-- start of Data lines --

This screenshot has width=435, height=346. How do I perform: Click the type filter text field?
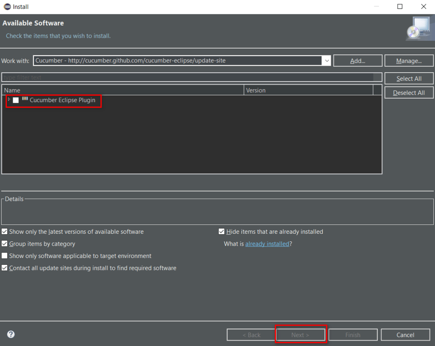pos(187,77)
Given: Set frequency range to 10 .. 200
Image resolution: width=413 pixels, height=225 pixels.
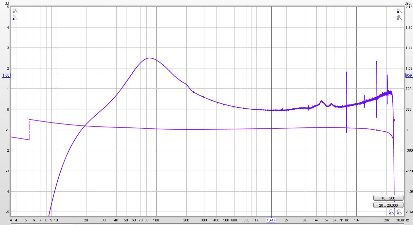Looking at the screenshot, I should (388, 198).
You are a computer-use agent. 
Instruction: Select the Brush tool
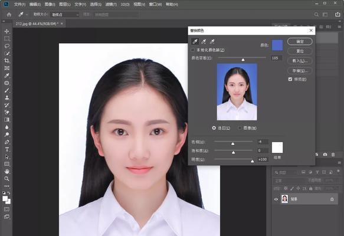(x=7, y=90)
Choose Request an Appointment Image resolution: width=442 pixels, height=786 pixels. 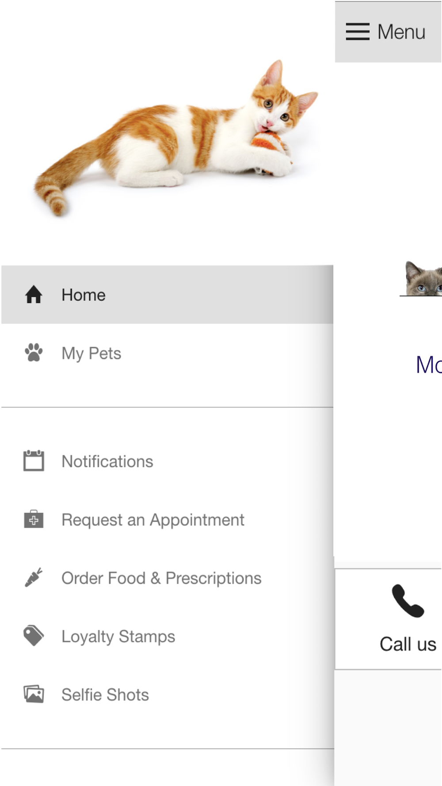(x=167, y=519)
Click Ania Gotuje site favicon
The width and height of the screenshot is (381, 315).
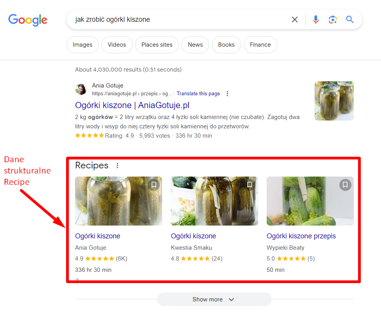[x=81, y=89]
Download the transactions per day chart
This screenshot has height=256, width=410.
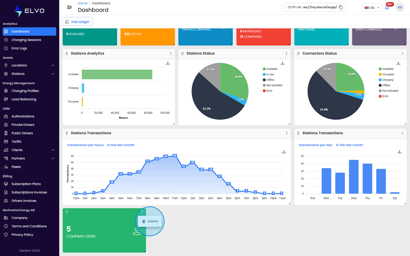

-- end of Data lines --

Set task: Pull out every line of the records that contains the word "This". Case counts, so only matching capitalization qualifies.

Expected output:
This screenshot has width=435, height=346. How do I perform: Click the type filter text field?
This screenshot has height=256, width=410.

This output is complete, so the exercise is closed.